Vangie started to speak, stopped. Her spirit was gone.

“How do I get hold of you?”

“Call me at the De La Poste Motel in Chartres Street by this time tomorrow. I can give you that long.”

“Edgar Dain. De La Poste Motel. Tomorrow afternoon.” As he nodded and turned to start off up the steps, she added almost wistfully,
“We almost made it, didn’t we?”

Dain looked down at her bowed head for a long moment.

“You weren’t even close,” he said.

It was dusk, the huge high piles of cumulus on the western horizon were shot with pink, Bourbon Street was opening
its doors and tuning up its music. Vangie sat on the edge of their bed in the Delta Hotel regarding Zimmer with resigned eyes.
Between the edges of the curtains on the window behind her was the pornhouse marquee, the scattered lights on it still unbroken
flashing intermittently.

“It’s the only way, Jimmy. You know that when Dain tells Maxton where we are…”

Jimmy, a weak man scared, kicked over a chair.
“No,
goddammit,
no!”

Vangie sighed, got to her feet, went to him. She put her arms around his neck, her face close to his. “Jimmy-honey, listen
to me! You
know
we have to—”

He shook her off angrily.

“All I know is that I lose the bonds, I lose you!”

“Maybe, maybe not—but you won’t lose your life.”

“According to Dain.”

Vangie controlled her anger. “
Not
just according to Dain. You know what Maxton is capable of—”

“I never knew Maxton as intimately as you did.” He had worked himself up into a fine, nasty, self-justifying anger. “You’ll
end right side up, though—or should I say backside up?

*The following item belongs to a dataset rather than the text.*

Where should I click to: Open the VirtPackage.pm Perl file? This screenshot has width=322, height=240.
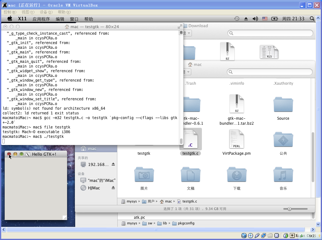click(237, 139)
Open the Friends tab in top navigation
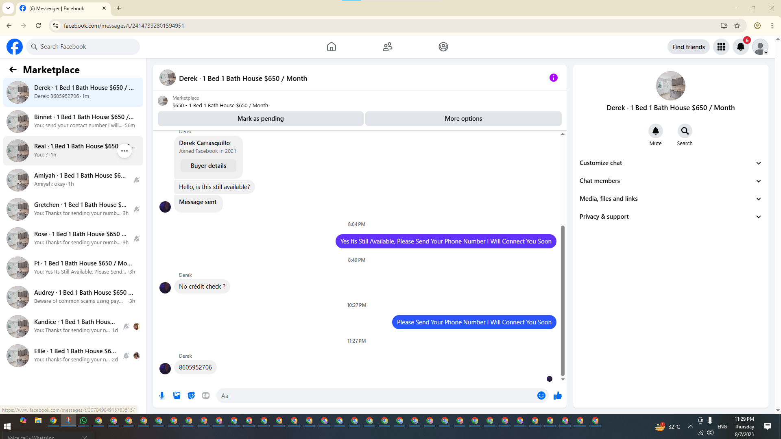The image size is (781, 439). pyautogui.click(x=387, y=47)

I bet you slept with Dain this afternoon and made plans to—”

“Jimmy, I have to go to work. I get paid tonight, we need the money. We’ll talk about it when I get home, okay?” Zimmer was
petulantly silent, refusing to meet her eyes.

“At least
think
about giving them back. And
please
let’s get another room like he suggested.”

Zimmer replied in his childishly defiant way, “I’ll do whatever the fuck I please.”

At Carnal Knowledge, the musicians were just arriving, having a drink, looking to their instruments. A few local guys on their
way home after work were having a quiet beer before the entertainment drove the prices out of reach. Two bulky men, Nicky
and Trask, entered like matched, mobile, very heavy bookends. They moved in on the bartender in unison.